→ Directions for this task:
Everything from the line containing "Task: Click the Next button" through the last line of the data below must be copied exactly, with no other lines included.

===== Data shown

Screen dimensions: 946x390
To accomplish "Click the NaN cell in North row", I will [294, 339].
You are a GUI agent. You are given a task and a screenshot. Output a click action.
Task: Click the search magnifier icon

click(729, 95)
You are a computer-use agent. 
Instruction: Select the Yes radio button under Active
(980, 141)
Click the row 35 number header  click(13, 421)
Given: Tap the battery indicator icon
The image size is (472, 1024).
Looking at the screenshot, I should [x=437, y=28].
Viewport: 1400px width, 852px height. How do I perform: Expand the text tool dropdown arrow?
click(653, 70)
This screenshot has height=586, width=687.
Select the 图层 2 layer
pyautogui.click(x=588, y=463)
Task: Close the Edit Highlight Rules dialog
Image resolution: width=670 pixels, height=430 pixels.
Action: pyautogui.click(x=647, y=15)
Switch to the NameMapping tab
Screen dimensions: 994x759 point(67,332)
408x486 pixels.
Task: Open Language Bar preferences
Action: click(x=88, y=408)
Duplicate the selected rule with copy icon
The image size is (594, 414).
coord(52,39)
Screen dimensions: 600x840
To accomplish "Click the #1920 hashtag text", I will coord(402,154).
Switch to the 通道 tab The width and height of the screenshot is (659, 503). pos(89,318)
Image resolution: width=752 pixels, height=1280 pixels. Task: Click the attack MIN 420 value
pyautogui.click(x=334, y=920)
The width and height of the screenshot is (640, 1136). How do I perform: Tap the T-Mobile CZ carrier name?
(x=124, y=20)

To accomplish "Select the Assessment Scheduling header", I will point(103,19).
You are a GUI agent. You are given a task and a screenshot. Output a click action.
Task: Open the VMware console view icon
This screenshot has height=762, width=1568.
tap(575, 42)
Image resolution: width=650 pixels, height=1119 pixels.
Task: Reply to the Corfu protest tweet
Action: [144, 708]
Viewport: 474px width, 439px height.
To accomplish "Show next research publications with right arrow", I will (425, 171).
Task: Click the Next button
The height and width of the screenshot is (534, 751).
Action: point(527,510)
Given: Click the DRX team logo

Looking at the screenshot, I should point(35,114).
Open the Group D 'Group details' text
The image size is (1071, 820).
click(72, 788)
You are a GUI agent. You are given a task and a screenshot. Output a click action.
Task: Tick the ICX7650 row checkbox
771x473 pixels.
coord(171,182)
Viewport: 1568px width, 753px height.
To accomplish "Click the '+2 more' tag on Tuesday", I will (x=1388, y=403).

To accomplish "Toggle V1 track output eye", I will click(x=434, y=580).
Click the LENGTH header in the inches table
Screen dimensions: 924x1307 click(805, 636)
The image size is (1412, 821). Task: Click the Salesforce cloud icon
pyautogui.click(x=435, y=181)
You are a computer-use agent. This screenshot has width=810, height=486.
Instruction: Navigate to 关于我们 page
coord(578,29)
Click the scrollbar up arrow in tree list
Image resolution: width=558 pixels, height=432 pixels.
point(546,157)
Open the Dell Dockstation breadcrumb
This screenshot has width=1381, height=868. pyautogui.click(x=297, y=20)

==========

→ Response area:
Task: Click the Next button
The height and width of the screenshot is (534, 751).
Action: point(527,510)
Given: Click the DRX team logo

Looking at the screenshot, I should point(35,114).
Open the Group D 'Group details' text
The image size is (1071, 820).
click(72, 788)
You are a GUI agent. You are given a task and a screenshot. Output a click action.
Task: Tick the ICX7650 row checkbox
771x473 pixels.
coord(171,182)
Viewport: 1568px width, 753px height.
To accomplish "Click the '+2 more' tag on Tuesday", I will (x=1388, y=403).

To accomplish "Toggle V1 track output eye", I will click(x=434, y=580).
Click the LENGTH header in the inches table
Screen dimensions: 924x1307 click(805, 636)
The image size is (1412, 821). Task: Click the Salesforce cloud icon
pyautogui.click(x=435, y=181)
You are a computer-use agent. This screenshot has width=810, height=486.
Instruction: Navigate to 关于我们 page
coord(578,29)
Click the scrollbar up arrow in tree list
Image resolution: width=558 pixels, height=432 pixels.
point(546,157)
Open the Dell Dockstation breadcrumb
This screenshot has width=1381, height=868. pyautogui.click(x=297, y=20)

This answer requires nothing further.